12. Linear Models
Motivating Scenario: You want to move beyond simply plotting and summarizing associations and start modeling relationships between variables.
Learning Goals: By the end of this chapter, you should be able to:
- Explain what a linear model is and what it does.
- Understand a linear model as a way of estimating the conditional mean of a response variable.
- Interpret the components of a linear model
- Find a conditional mean, \(\hat{Y_i}\), from a linear model.
- Define and interpret residuals and the residual standard deviation.
- Find a conditional mean, \(\hat{Y_i}\), from a linear model.
In this section, we’ll introduce statistical models as simplified descriptions of the world. You’ll notice that you’re already familiar with some simple models. For example, the mean and variance provide a basic model for a single numeric variable, while a conditional mean and pooled variance describe a numeric response variable with a categorical explanatory variable.

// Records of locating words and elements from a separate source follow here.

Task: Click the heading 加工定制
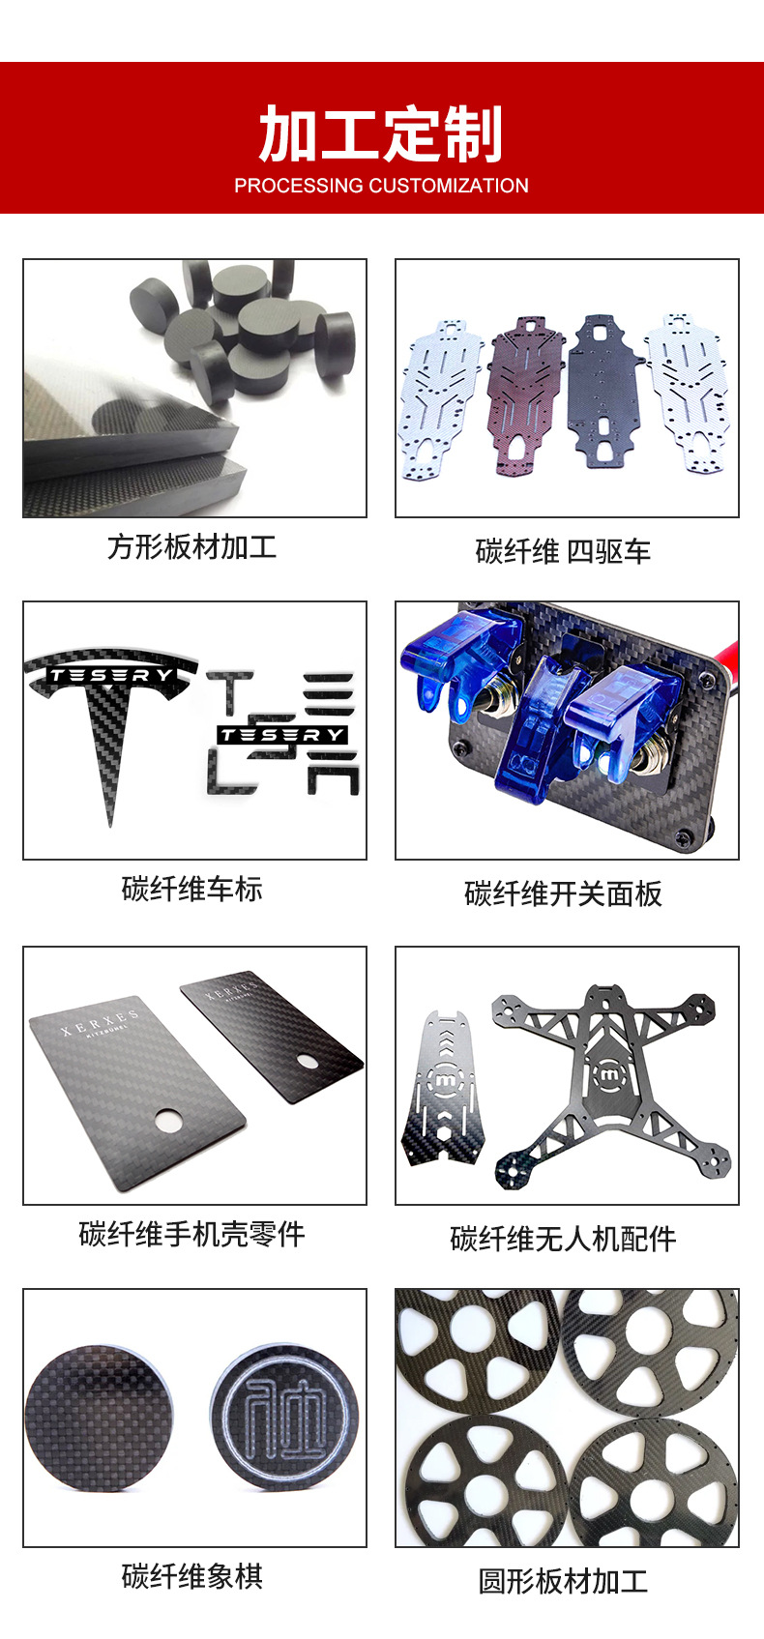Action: pyautogui.click(x=380, y=133)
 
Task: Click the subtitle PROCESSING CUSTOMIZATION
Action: pyautogui.click(x=381, y=186)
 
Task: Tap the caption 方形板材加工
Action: pyautogui.click(x=191, y=546)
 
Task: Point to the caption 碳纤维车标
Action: pyautogui.click(x=191, y=889)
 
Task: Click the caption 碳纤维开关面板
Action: pyautogui.click(x=564, y=894)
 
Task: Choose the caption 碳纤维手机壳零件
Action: pyautogui.click(x=191, y=1235)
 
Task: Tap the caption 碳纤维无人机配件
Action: pyautogui.click(x=564, y=1239)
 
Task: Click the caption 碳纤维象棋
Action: pyautogui.click(x=191, y=1576)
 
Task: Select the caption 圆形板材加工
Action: pyautogui.click(x=564, y=1581)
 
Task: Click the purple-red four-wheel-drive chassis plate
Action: pyautogui.click(x=525, y=395)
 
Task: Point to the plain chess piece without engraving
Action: pyautogui.click(x=100, y=1418)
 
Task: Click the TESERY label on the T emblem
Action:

Statistical models are not scientific models
This is a BIOstatistics book. It is written by and for biologists interested in biological ideas. We are inspired by biological questions generated by scientific understanding and scientific models of the world. However, a major way in which we evaluate such scientific models is via statistical models and hypotheses. Confusing a statistical model for a scientific model is a common and understandable mistake that we should avoid. Scientific models and statistical models are different:
Scientific models are based on our understanding of the science – in this case biology. Biological models come from us making simplified abstractions of complex systems (like considering predator-prey interactions, plant pollination, cancer progression, or meiosis (Figure 1 A)). Great scientific models explain what we see, make interesting predictions, and are consistent with our broader scientific understanding.
Statistical models on the other hand, are mathematical ways to describe patterns in data (e.g. Figure 1 B). Statistical models know nothing about Lotka-Voltera, pollination or human physiology.
Because statistical models know nothing about science it is our job to build scientific studies best suited for clean statistical interpretation, build statistical models that best represent our biological questions, and interpret statistical results as statistical. We must always recenter biology in interpreting any statistical outcome.
Scientific & statistical models: The Clarkia case study
In our Clarkia example, the big-picture scientific model is that when parviflora came back into contact with its close relative, xantiana, it evolved traits — such as smaller petals — to avoid producing hybrids. No single statistical model or study fully captures this scientific model. Instead, we design experiments to evaluate pieces of the model. For example, we:
Compare petal area between parviflora plants from populations that occur with xantiana (sympatric populations) and those from populations far away from xantiana (allopatric populations).
Conduct an experiment by planting individuals from sympatric and allopatric parviflora populations in the same environment as xantiana, and comparing the amount of hybrid seed set by plants from each origin.
Generate Recombinant Inbred Lines (RILs) between sympatric and allopatric parviflora populations, and examine whether petal area is associated with the proportion of hybrid seeds produced.
As you can see, statistical models don’t “know” anything about biology — they simply describe patterns in data. It’s up to us, as biologists, to design experiments carefully, choose the right statistical models, and interpret results in light of our biological hypotheses.
Linear models
Linear models are among the most common types of statistical model. Linear models estimate the conditional mean of the \(i^{th}\) observation, given its predictor values, (\(\text{explanatory variables}_i\)):
\[\begin{equation} \hat{Y}_i = f(\text{explanatory variables}_i) \end{equation}\]
Conditional mean: The expected value of a response variable given specific values of the explanatory variables (i.e., the model’s best guess for the response based on the explanatory variables).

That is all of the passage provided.